Tuesday, 4 June 2002: 11:44 AM
New CERES data examined for evidence of Tropical Iris feedback
Lin H. Chambers, NASA/LARC, Hampton, VA; and B. Lin and D. F. Young
Poster PDF (39.2 kB)
New data products from the Clouds and the Earth's Radiant Energy System (CERES) instrument were recently released. The Single Satellite Footprint (SSF) data product combines radiation budget data from CERES with cloud property retrievals from an imager on the same platform to provide a vastly improved characterization of the state of the atmosphere. In addition, the SSF incorporates new CERES angular models to obtain more accurate top-of-atmosphere fluxes from the satellite-measured radiances. SSF data products are now available using CERES and the Visible and InfraRed Sensor (VIRS) on the Tropical Rainfall Measuring Mission (TRMM) (SSF data for Terra will follow shortly).

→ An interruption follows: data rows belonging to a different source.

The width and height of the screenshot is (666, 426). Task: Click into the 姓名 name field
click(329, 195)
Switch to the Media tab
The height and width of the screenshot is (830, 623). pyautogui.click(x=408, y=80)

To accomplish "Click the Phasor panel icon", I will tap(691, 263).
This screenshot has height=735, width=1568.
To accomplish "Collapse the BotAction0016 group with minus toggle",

CERES TRMM SSF data have been used to explore the Iris hypothesis recently proposed by Lindzen et al. Measured radiation fluxes have been obtained from the CERES SSF products for each part of the 3.5 box climate model hypothesized by Lindzen. The dry region has the properties of that half of the tropical maritime areas with the warmest longwave fluxes. The determination of radiation properties for the clear moist and cloudy moist regions is explored in this study, using various cloud properties to obtain the best identification of these regions.

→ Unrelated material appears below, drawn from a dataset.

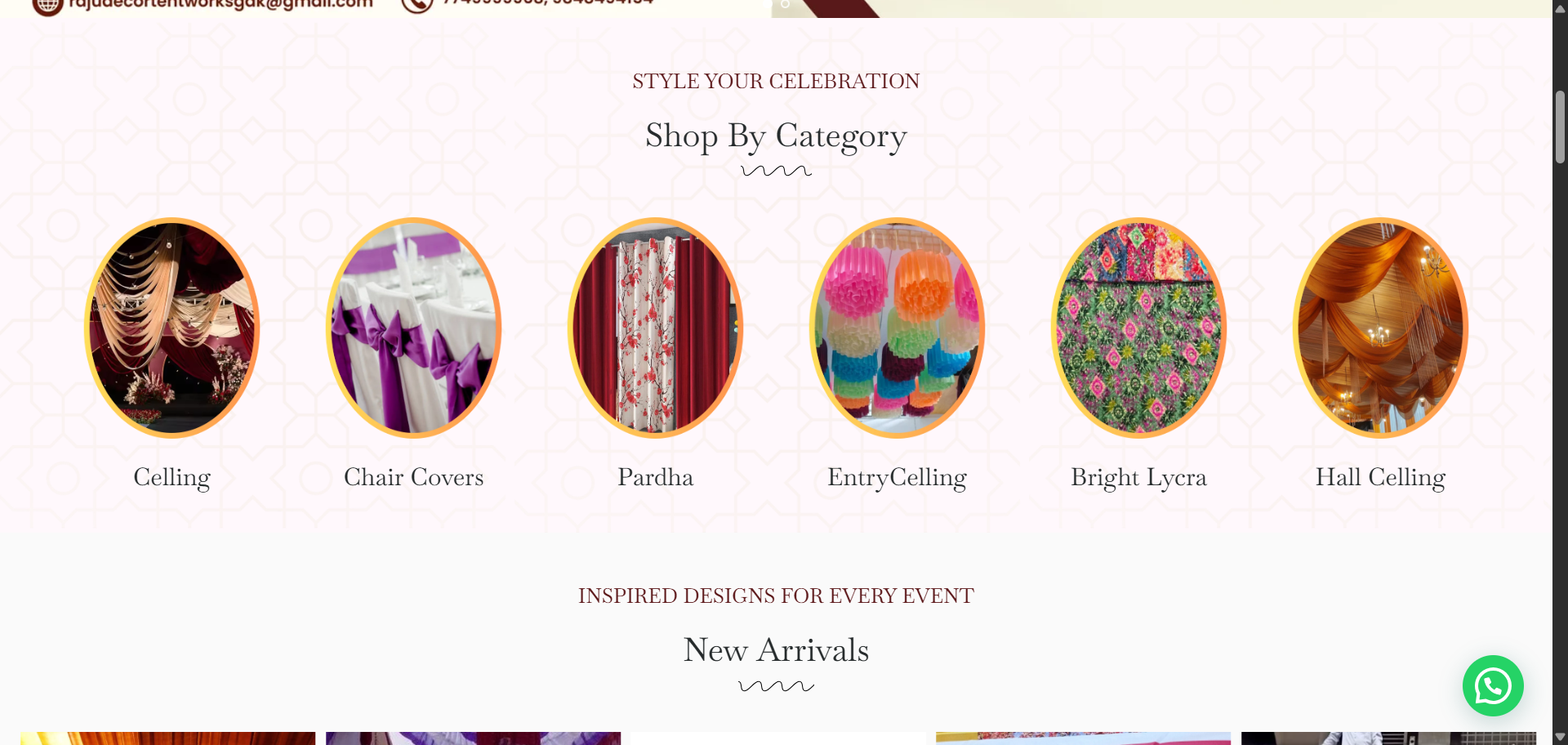Open the orange New Arrivals product thumbnail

Although downwelling shortwave and upwelling longwave fluxes for the different regions are sensitive to the definition of the cloudy moist region, results show that the measured net radiation (shortwave minus longwave) is quite insensitive to that definition. Net radiation ranges between 41 and 56 W/m2 for each part of the 3.5 box partition. This is in contrast to the values of 123 W/m2 for cloudy moist, and 13 W/m2 for the dry region, which were somewhat subjectively assigned by Lindzen et al. Using the CERES-measured radiative properties, the tropical cloud feedback is at most 10% of that hypothesized by Lindzen. In half of the cases considered, a zero or small positive feedback is found. In the other half a small negative feedback is found. These results are basically consistent with previous studies using CERES ERBE-like data. They show that the Tropical Iris, if it exists, is much weaker than the one proposed by Lindzen et al.